One important limitation of this study was the variability across time, surgeon, and anesthesiologist in terms of criteria warranting a transfusion. Although some variability exists, the institution has a general consistency amongst the surgeons and the anesthesiologists with respect to the need for transfusion for patients who have a hemoglobin of < 7, and when between 7 and 8 transfusion is performed when coincident symptoms are present and when > 8 the likelihood of transfusion is low as other means to achieve clinical improvement (heart rate, blood pressure, etc.) are attempted. Reasons for ABT were variable and multifactorial: some were for hemoglobin or hematocrit below a provider’s transfusion threshold, some were for symptomatic anemia (low blood pressure, light-headedness, etc.), and still others were ordered for reasons not well understood in a retrospective review of medical records.

Another important consideration is the variability in ABT rate between surgeons, however, this same variability surely occurs between surgical facilities as well. This limits the broad applicability of our predictive risk cutoffs. We also chose not to differentially weight the risk factors or account for any potential interactive affects given our study size. A similar analysis using large, multi-center data could generate a more generalizable and sophisticated predictive model, but regardless, an accurate prediction of ABT probability for any single surgery would need to take into account individual surgeon and facility variables. Our cutoffs give surgeons a way to estimate ABT probability, manage blood product and related testing, and care for patients in a more efficient manner. However, there are certain things which were standardized including the maintenance dose of TXA (10 mg/kg/h) and adjusting the mean arterial pressure (MAP) during spine exposure (60–70 mmHg) with higher MAP (> 75 mm) during spine deformity correction.

In conclusion, the rate of allogeneic blood transfusion in idiopathic scoliosis surgery continues to improve over time.
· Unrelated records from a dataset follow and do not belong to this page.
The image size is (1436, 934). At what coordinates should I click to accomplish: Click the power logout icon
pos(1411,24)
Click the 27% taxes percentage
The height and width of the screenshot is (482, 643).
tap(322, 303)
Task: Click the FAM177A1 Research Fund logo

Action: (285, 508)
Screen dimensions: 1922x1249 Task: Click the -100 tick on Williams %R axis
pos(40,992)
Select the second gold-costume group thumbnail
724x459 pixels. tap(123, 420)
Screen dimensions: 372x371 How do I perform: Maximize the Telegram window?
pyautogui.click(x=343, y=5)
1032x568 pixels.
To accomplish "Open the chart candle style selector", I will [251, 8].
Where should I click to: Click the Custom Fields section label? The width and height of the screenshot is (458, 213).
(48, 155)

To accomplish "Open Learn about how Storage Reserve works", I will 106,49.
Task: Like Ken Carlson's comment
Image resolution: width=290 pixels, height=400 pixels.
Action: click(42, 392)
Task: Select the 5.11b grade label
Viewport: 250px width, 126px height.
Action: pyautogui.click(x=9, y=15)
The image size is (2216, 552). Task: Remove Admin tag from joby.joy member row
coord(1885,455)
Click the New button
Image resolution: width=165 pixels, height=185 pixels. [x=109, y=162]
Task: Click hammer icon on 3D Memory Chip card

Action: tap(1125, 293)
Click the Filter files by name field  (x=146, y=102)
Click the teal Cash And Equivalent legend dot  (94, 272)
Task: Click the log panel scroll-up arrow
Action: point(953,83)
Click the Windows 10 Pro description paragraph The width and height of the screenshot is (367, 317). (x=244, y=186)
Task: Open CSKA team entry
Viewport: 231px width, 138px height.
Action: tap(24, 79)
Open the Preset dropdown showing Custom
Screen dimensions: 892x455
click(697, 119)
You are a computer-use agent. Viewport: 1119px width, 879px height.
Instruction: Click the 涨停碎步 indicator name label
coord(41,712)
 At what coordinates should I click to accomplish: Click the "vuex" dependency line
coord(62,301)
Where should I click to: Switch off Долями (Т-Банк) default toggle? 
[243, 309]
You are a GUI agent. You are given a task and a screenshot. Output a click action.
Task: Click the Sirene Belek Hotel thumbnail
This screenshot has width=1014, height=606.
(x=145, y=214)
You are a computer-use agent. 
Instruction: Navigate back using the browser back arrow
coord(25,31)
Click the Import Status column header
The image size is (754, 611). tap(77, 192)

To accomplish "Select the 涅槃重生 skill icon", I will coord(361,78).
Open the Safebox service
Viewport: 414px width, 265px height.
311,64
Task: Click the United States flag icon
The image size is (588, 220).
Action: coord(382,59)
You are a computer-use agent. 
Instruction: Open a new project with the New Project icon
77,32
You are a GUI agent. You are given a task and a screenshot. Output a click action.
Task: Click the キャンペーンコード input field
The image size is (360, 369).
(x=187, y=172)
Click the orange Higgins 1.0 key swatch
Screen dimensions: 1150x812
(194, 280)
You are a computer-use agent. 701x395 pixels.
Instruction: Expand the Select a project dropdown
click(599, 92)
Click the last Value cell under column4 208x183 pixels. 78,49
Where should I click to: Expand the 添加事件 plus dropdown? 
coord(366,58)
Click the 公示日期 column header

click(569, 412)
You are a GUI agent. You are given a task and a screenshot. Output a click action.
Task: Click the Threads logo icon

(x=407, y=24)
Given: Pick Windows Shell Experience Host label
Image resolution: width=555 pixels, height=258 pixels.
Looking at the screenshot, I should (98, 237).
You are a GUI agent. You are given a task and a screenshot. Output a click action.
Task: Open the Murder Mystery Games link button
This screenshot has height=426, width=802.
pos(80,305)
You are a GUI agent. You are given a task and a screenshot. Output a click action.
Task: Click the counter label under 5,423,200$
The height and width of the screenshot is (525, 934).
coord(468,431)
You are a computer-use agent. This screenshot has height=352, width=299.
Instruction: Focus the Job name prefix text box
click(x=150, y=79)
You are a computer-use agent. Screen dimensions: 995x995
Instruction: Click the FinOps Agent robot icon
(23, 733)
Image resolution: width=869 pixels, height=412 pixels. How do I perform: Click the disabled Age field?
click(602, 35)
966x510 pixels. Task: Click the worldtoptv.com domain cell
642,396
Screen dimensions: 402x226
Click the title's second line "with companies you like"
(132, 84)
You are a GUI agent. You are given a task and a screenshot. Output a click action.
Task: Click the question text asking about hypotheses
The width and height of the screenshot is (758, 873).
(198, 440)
We report a rate of 18.2% along with several risk factors that should alert surgeons to an increasing likelihood of ABT. Knowledge of those risk factors, along with the identification of a risk cutoff value for postoperative hemoglobin, should allow for improved blood resource utilization and the avoidance of unnecessary laboratory testing during the postoperative hospitalization. These data can be used to help standardize the management blood products preoperatively, intraoperatively and postoperatively—a process we are currently undergoing at our institution and this process will allow for improved patient care and hospital resource utilization.